Kuota yang berbeda-beda antar kampus membuat kompetisi semakin ketat, apalagi untuk program studi favorit di universitas ternama yang biasanya hanya menyediakan tempat untuk beberapa ratus calon mahasiswa.
Universitas Negeri Surabaya (Unesa) menempati posisi teratas dengan jumlah peserta diterima sebanyak 8.813 orang. Angka ini cukup mencolok dibandingkan PTN lain, bahkan selisihnya mencapai lebih dari 2.600 orang dibandingkan Universitas Hasanuddin di posisi kedua.
Hal ini menunjukkan bahwa Unesa memiliki daya tampung yang sangat besar dan mungkin juga didorong oleh banyaknya program studi yang tersedia, serta meningkatnya minat siswa untuk melanjutkan pendidikan di kampus tersebut.
Di posisi selanjutnya, Universitas Hasanuddin (6.188 peserta diterima) dan Universitas Negeri Medan (5.766 peserta) menjadi representasi penting dari kuatnya daya serap PTN di luar Pulau Jawa.
Bahkan Universitas Brawijaya, yang selama ini dikenal sebagai salah satu kampus favorit di Jawa Timur, hanya terpaut dua orang dari Universitas Negeri Medan dengan jumlah penerimaan 5.764 orang.
Ini menunjukkan bahwa kompetisi SNBT tidak hanya berpusat di Jawa, melainkan telah meluas secara nasional dengan kapasitas yang relatif merata.
Kehadiran Universitas Pendidikan Indonesia, Universitas Negeri Makassar, Universitas Negeri Padang, dan Universitas Lampung dalam daftar 10 besar juga memperkuat tren tersebut. Mereka menunjukkan bahwa kampus-kampus dengan spesialisasi tertentu, seperti pendidikan atau pengembangan daerah juga menjadi pilihan utama banyak peserta.
Sementara itu, Universitas Sultan Ageng Tirtayasa dan Universitas Diponegoro menutup daftar 10 besar dengan penerimaan di kisaran 4.600 hingga 5.300 orang. Diponegoro, sebagai salah satu universitas ternama di Indonesia, masih mempertahankan daya tarik meski dengan daya tampung yang lebih terbatas dibandingkan kampus lain di daftar atas.

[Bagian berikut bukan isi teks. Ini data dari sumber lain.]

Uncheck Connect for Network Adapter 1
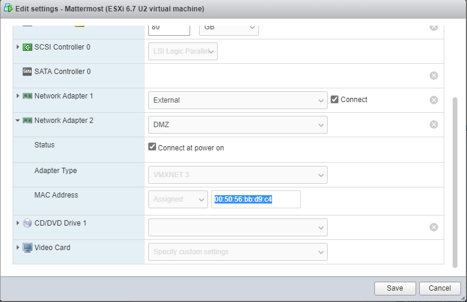Image resolution: width=467 pixels, height=302 pixels. point(335,100)
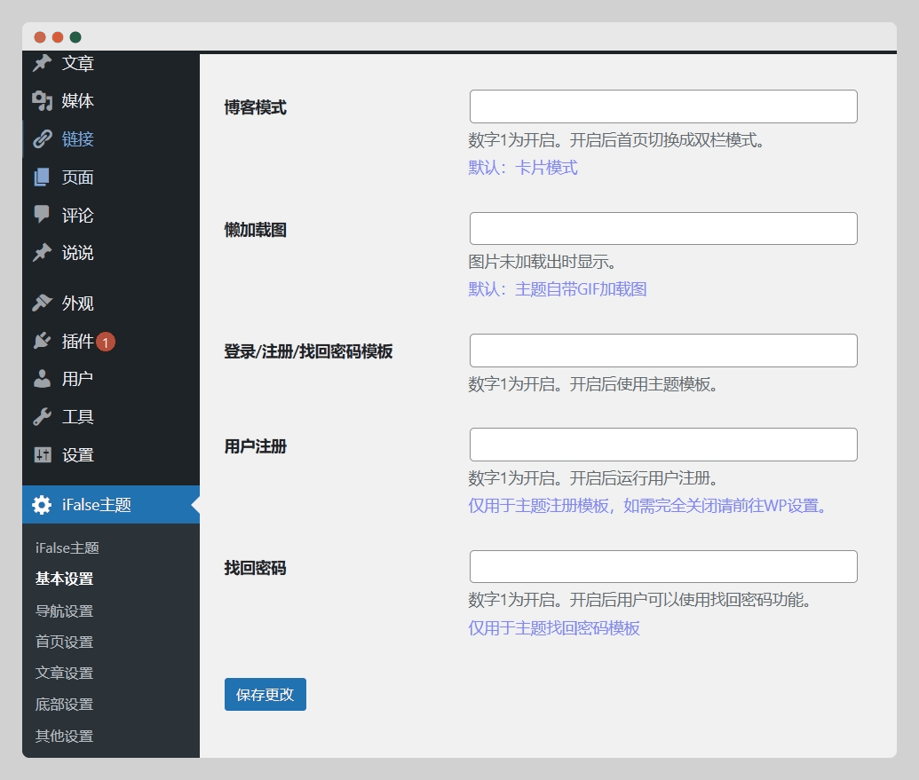
Task: Open 导航设置 in the submenu
Action: [64, 611]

Masuk ke daftar 11 hingga 20, jumlah penerimaan mulai menurun secara bertahap, dari Universitas Negeri Malang (4.464 orang) hingga Universitas Sebelas Maret (3.565 orang).

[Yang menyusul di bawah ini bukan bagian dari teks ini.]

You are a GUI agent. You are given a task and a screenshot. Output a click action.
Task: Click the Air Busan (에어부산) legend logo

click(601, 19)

Penurunan ini mengindikasikan adanya batasan daya tampung yang lebih ketat pada beberapa kampus, baik karena keterbatasan infrastruktur, rasio dosen dan mahasiswa, atau strategi seleksi yang lebih selektif. Namun demikian, kampus-kampus ini tetap memiliki reputasi yang kuat dan menjadi incaran banyak peserta SNBT setiap tahunnya.
Dari data ini, terlihat bahwa daya tampung SNBT bukan hanya soal jumlah besar semata, tetapi juga bagian dari strategi masing-masing kampus dalam menyaring dan membentuk kualitas mahasiswa yang diterima.

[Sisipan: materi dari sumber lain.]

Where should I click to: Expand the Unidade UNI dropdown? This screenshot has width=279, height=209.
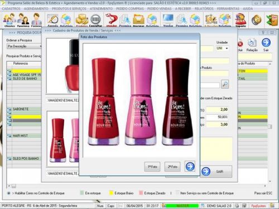pyautogui.click(x=223, y=48)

Perbedaan jumlah penerimaan juga berimplikasi langsung pada ketatnya persaingan. Calon mahasiswa yang menargetkan kampus dengan kuota lebih kecil perlu menyiapkan strategi yang lebih matang dan mempertimbangkan alternatif yang rasional.
Oleh karena itu, pemahaman terhadap data penerimaan ini sangat penting dalam menyusun strategi SNBT yang efektif, terutama dalam menentukan prioritas pilihan kampus dan program studi.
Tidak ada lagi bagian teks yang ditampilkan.